GIVEN INSTRUCTION: Rewrite the lines between the line holding "Given: Open Alanah Pearce's profile avatar" and the line holding "Looking at the", inclusive, replacing "profile" with "account" and leaving everything else unchanged.

EXCERPTED DATA:
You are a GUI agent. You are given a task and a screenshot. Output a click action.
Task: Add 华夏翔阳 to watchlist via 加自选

==

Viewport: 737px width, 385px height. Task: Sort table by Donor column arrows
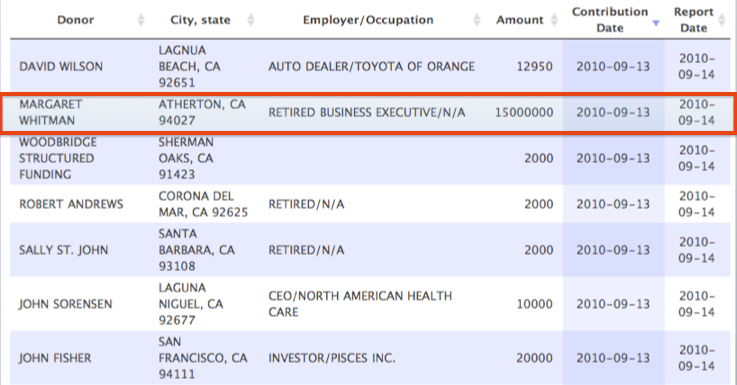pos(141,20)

--

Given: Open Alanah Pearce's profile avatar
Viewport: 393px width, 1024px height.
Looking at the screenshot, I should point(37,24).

RESPONSE:
Given: Open Alanah Pearce's account avatar
Viewport: 393px width, 1024px height.
Looking at the screenshot, I should point(37,24).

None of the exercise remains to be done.